Breast Reconstruction surgery is performed to restore a breast that has been removed due to cancer or other diseases. A new breast is formed using tissue from the abdomen and/or back muscles or by using a tissue expander and inserting an implant. The reconstruction creates a breast that can be close in form and appearance to match the natural one. Breast reconstruction is a physically and emotionally rewarding procedure for a woman who has lost a breast. The creation of a new breast can dramatically improve her self-image, self-confidence and quality of her life. Although surgery can give a relatively natural-looking breast, a reconstructed breast will never look or feel exactly the same as the breast that was removed.
If only one breast is affected, it alone may be reconstructed. In addition, a Breast Lift, Breast Reduction or Breast Augmentation may be recommended for the opposite breast to improve symmetry of the size and position of both breasts.
Breast Reconstruction typically involves several procedures performed in multiple stages.
- Begin at the same time as Mastectomy (immediate reconstruction), or
- Be delayed until you heal from Mastectomy and recover from any additional cancer treatments
Breast Reconstruction is achieved through several plastic surgery techniques that attempt to restore a breast to near normal shape, appearance and size following mastectomy.
RECONSTRUCTION WITH TISSUE EXPANSION
Skin expansion is the most common breast reconstruction performed. It combines skin expansion and the subsequent insertion of a breast implant. Tissue expansion stretches healthy skin to provide coverage for a breast implant. Reconstruction with tissue expansion allows an easier recovery than flap procedures, but it is a more lengthy reconstruction process. It requires many office visits over 4-6 months after placement of the expander to slowly fill the device through an internal valve to expand the skin. A second surgical procedure will be needed to replace the expander with a breast implant, if it is not designed to serve as a permanent implant.

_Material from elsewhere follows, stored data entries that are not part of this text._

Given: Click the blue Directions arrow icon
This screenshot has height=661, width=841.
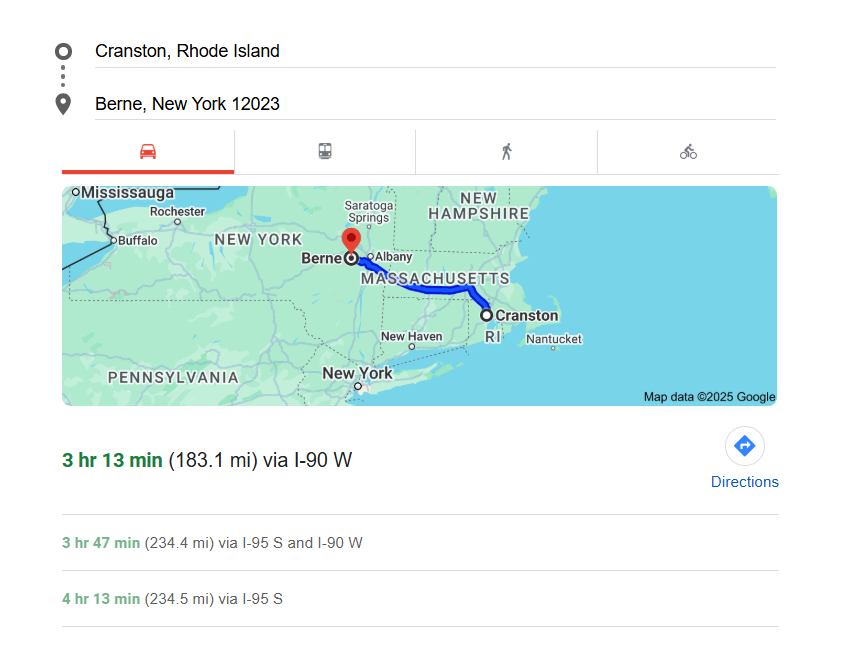Looking at the screenshot, I should [x=744, y=446].
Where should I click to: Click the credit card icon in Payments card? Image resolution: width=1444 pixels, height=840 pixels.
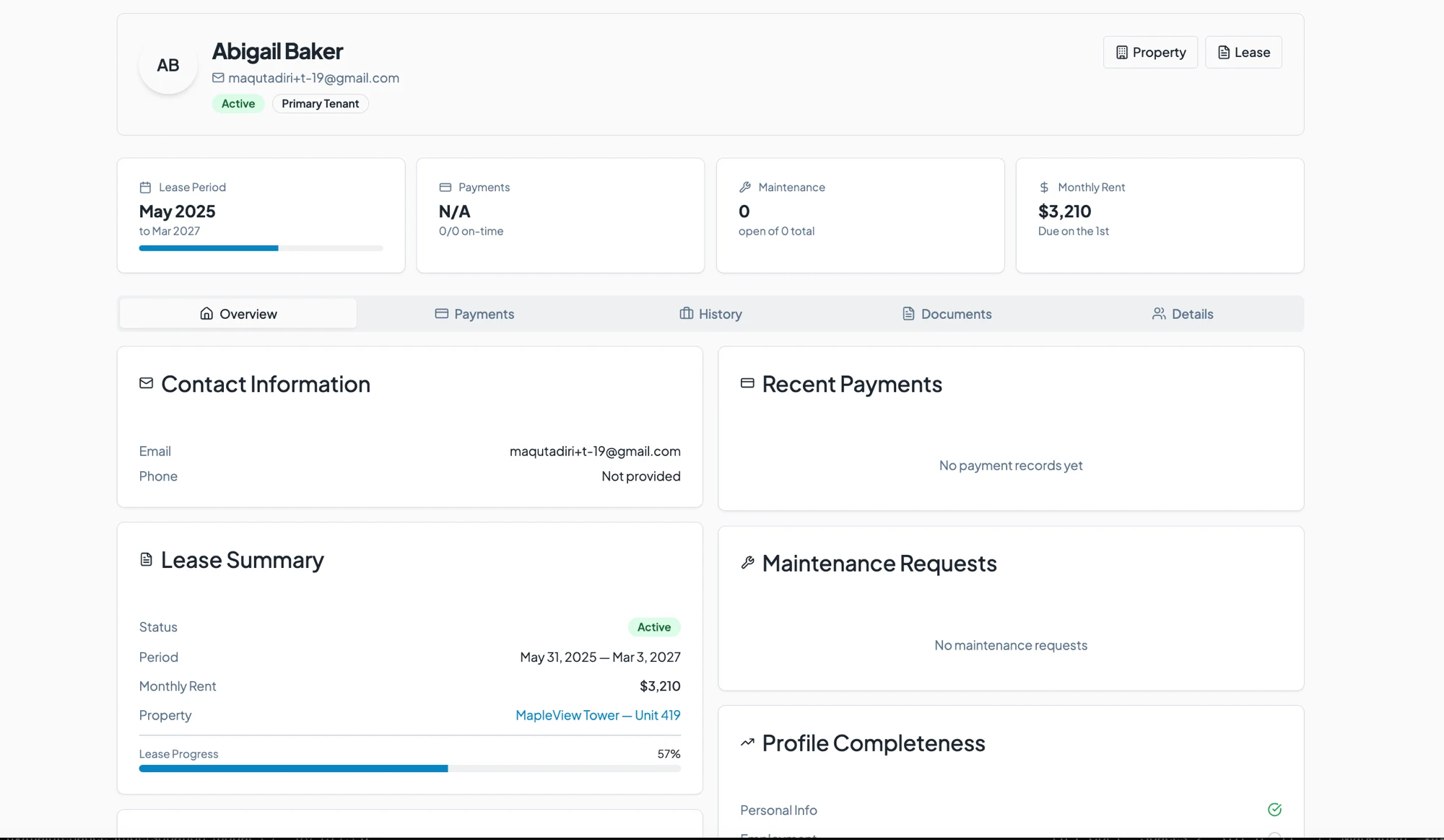[x=445, y=188]
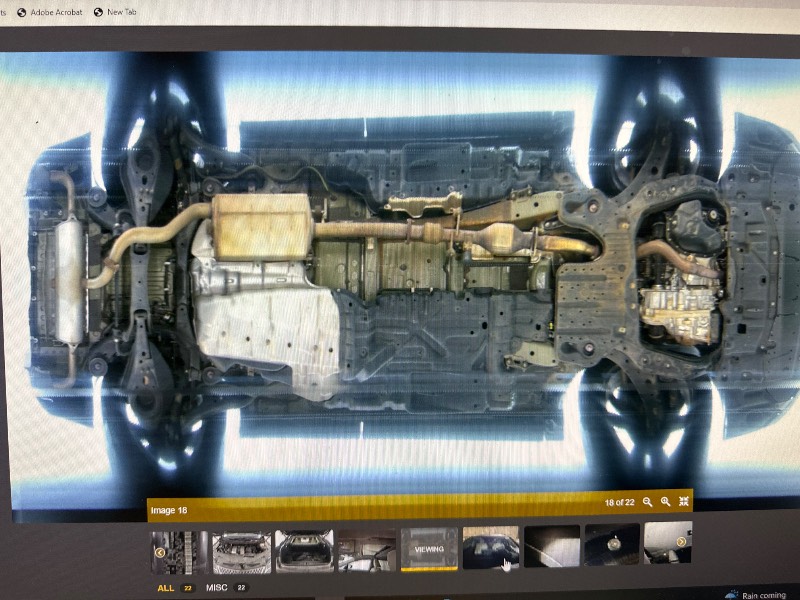800x600 pixels.
Task: Select the windshield exterior thumbnail
Action: click(x=490, y=549)
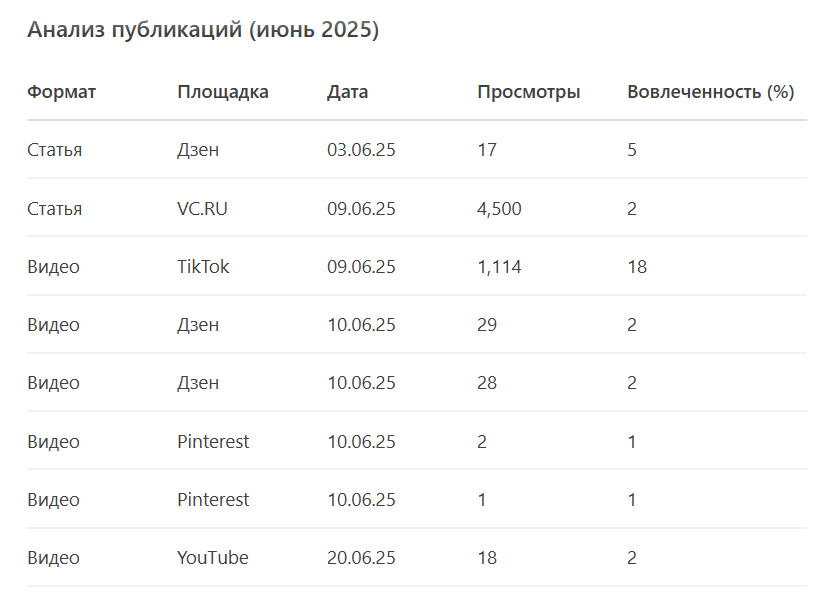The height and width of the screenshot is (616, 827).
Task: Click the "Вовлеченность (%)" column header
Action: tap(710, 92)
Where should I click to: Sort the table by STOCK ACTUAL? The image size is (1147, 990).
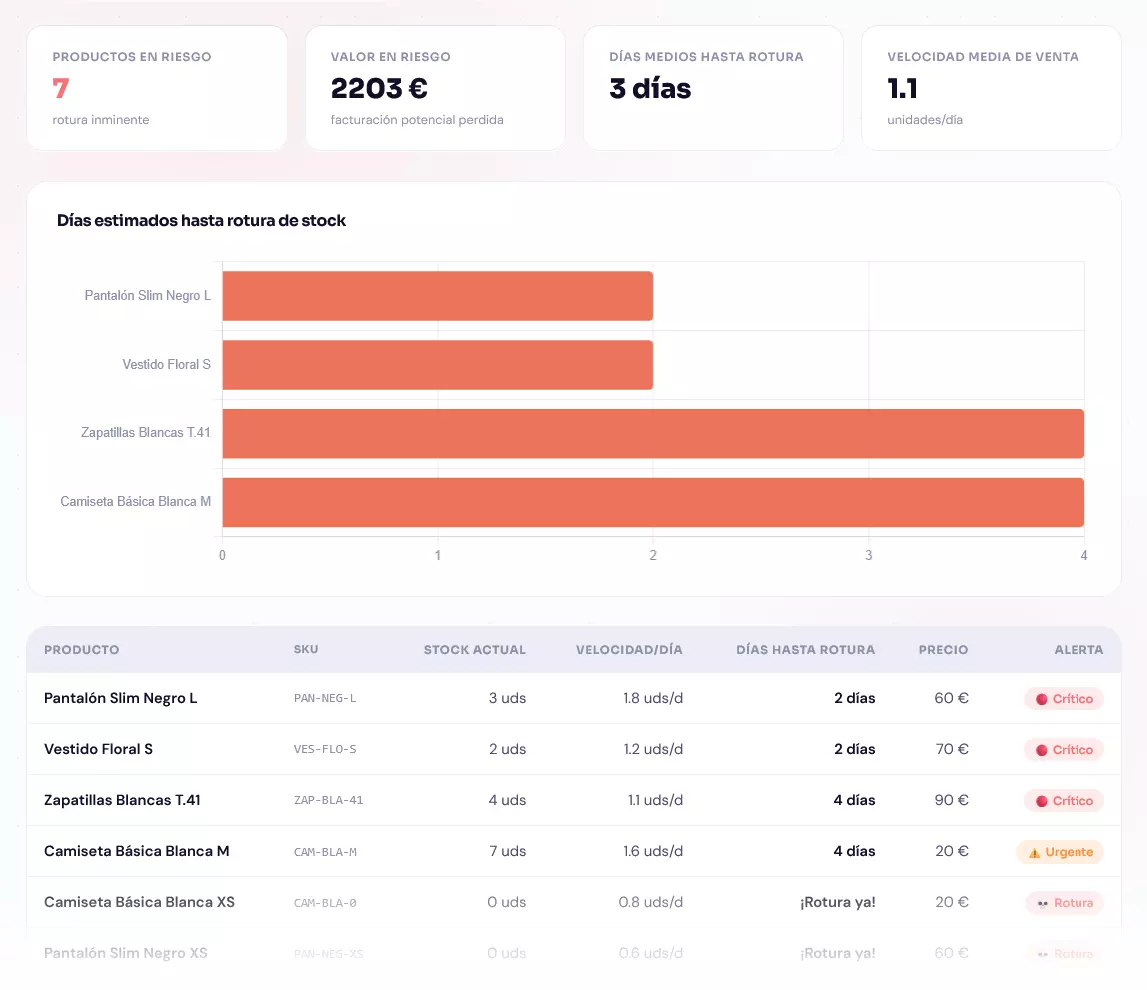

A nipple reconstruction is performed on an outpatient basis as the third procedure. Many patients come back to have their areola and nipple tattooed in the clinic after their nipple reconstruction.
BREAST RECONSTRUCTION USING FLAPS
Flap techniques reposition a woman’s own muscle, fat and skin to create or cover the breast mound. Sometimes a mastectomy or radiation therapy will leave insufficient tissue on the chest wall to cover and support a breast implant. The use of a breast implant for reconstruction almost always requires either a flap technique or tissue expansion. A TRAM Flap uses donor muscle, fat and skin from a woman’s abdomen to reconstruct the breast. The flap may either remain attached to the original blood supply and be tunneled up through the chest wall, or be completely detached, and formed into a breast mound. Alternatively, Dr. Skarparis may choose the DIEP or SGAP Flap Techniques which do not use muscle but transport tissue to the chest from the abdomen or buttock. A Latissimus Dorsi Flap uses muscle, fat and skin from the back tunneled to the mastectomy site and remains attached to its donor site, leaving blood supply intact.
Occasionally, the flap can reconstruct a complete breast mound, but often provides the muscle and tissue necessary to cover and support a breast implant. Dr. Andreas Skarparis will explain in detail the risks associated with any surgery. The possible risks of Breast Reconstruction include, but are not limited to, bleeding, infection, poor healing of incisions.
YOU SHOULD ALSO KNOW THAT:
- Flap surgery includes the risk of partial or complete loss of the flap and a loss of sensation at both the donor and reconstruction site.
- The use of implants carries the risk of breast firmness (capsular contracture) and implant rupture. Breast implants do not impair breast health.
- The decision to have breast reconstruction surgery is extremely personal. You’ll have to decide if the benefits will achieve your goals and if the risks and potential complications are acceptable.